- **REQUIRED ACTION**:
Word for word, restate the lines of the listing below from the line with "Where should I" through the line with "Instruction: Click the", and do not include the pictures.

- **RECORDS FOR THIS TASK**:
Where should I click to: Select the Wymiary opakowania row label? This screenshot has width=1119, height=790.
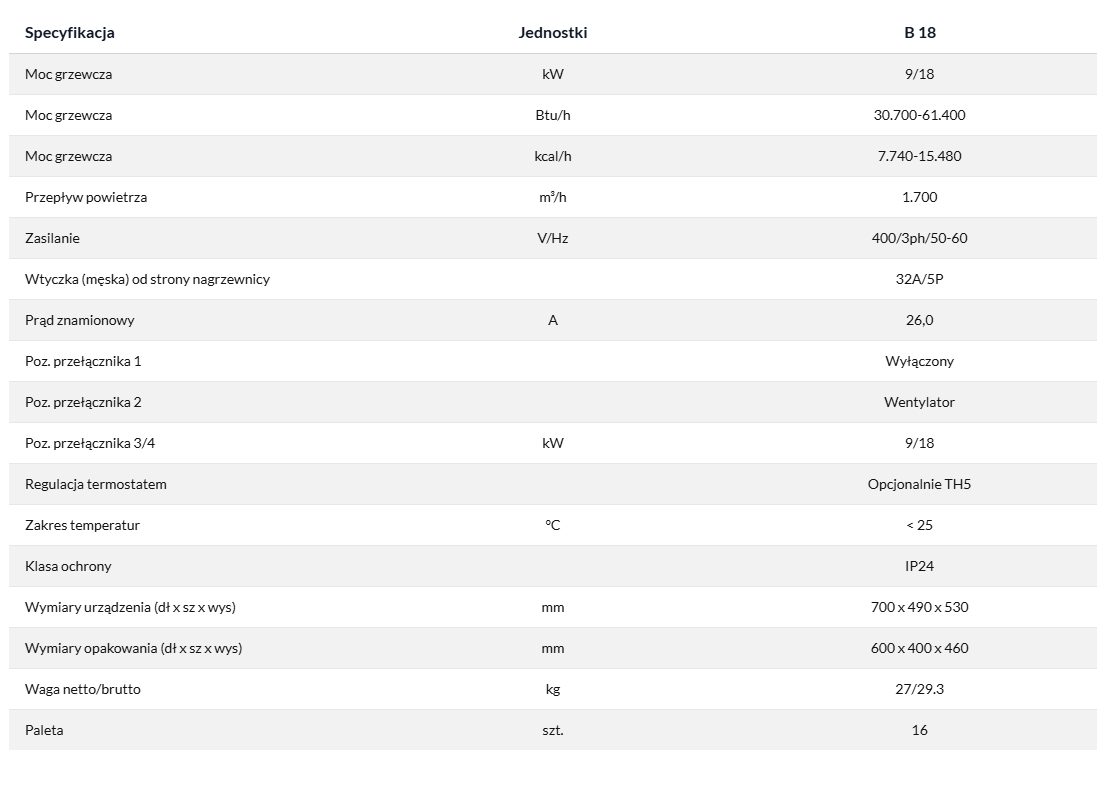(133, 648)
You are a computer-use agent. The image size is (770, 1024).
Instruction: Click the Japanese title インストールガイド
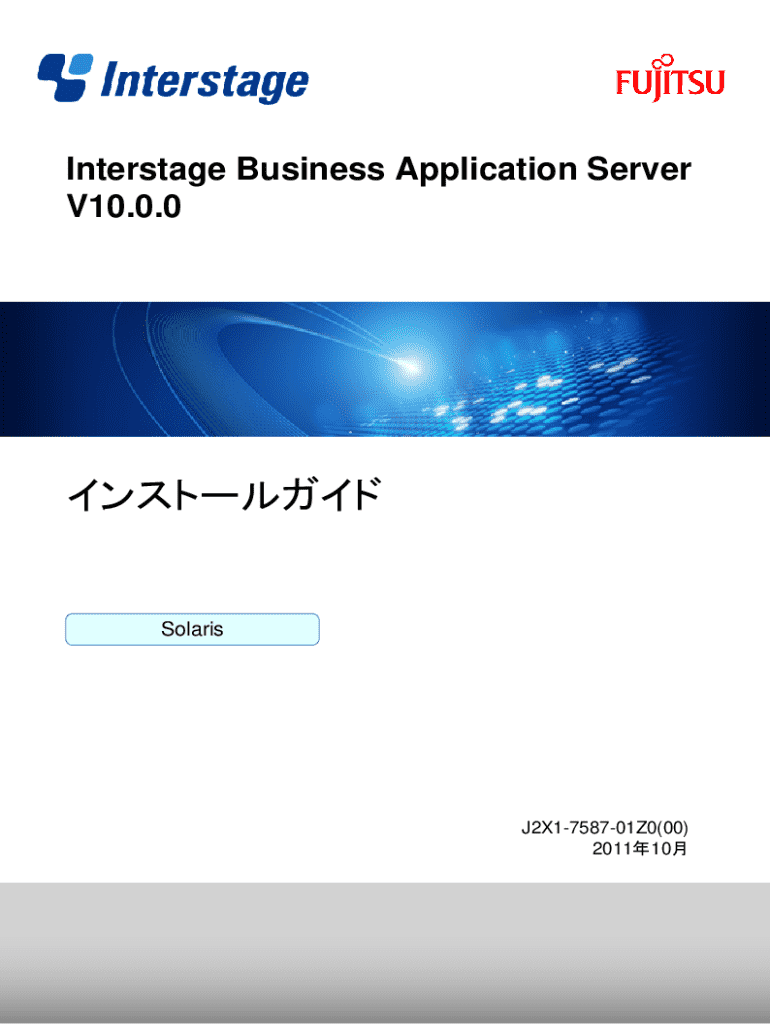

---

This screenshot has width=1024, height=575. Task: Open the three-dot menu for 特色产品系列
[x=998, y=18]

==

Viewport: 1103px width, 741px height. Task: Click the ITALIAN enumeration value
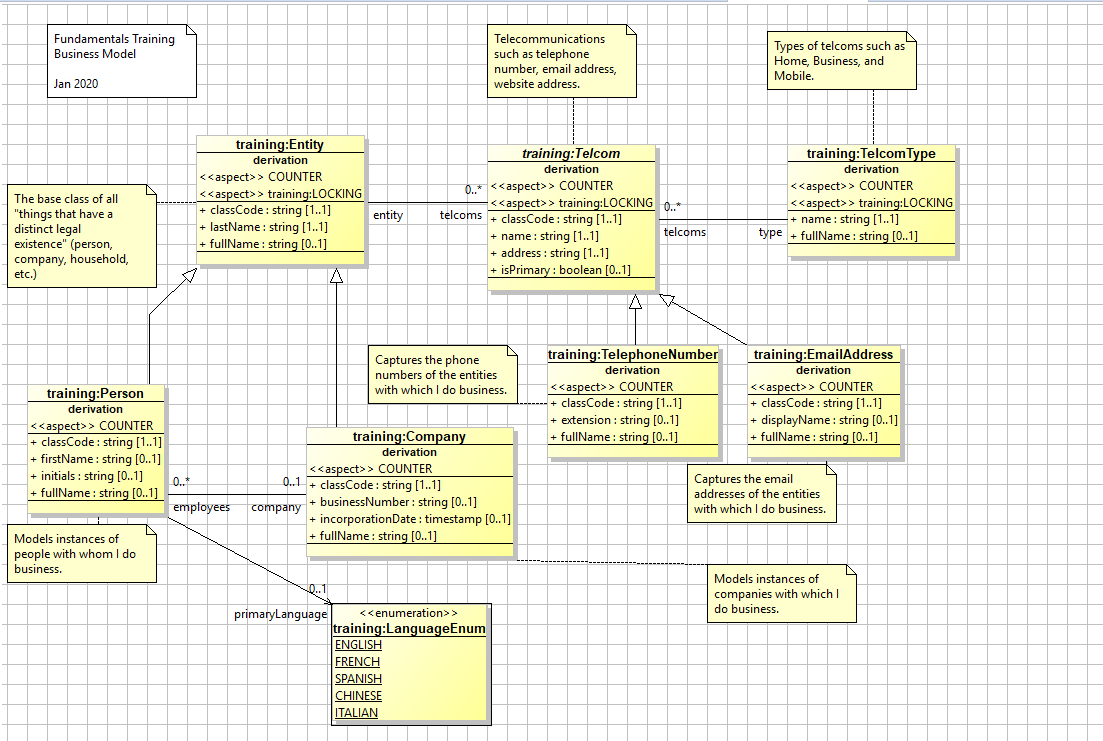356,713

- **PROBLEM SOLUTION**:
Where should I click to: Select the Wymiary opakowania row label? This screenshot has width=1119, height=790.
(133, 648)
You are a computer-use agent. The image size is (770, 1024).
Instruction: Click the Japanese title インストールガイド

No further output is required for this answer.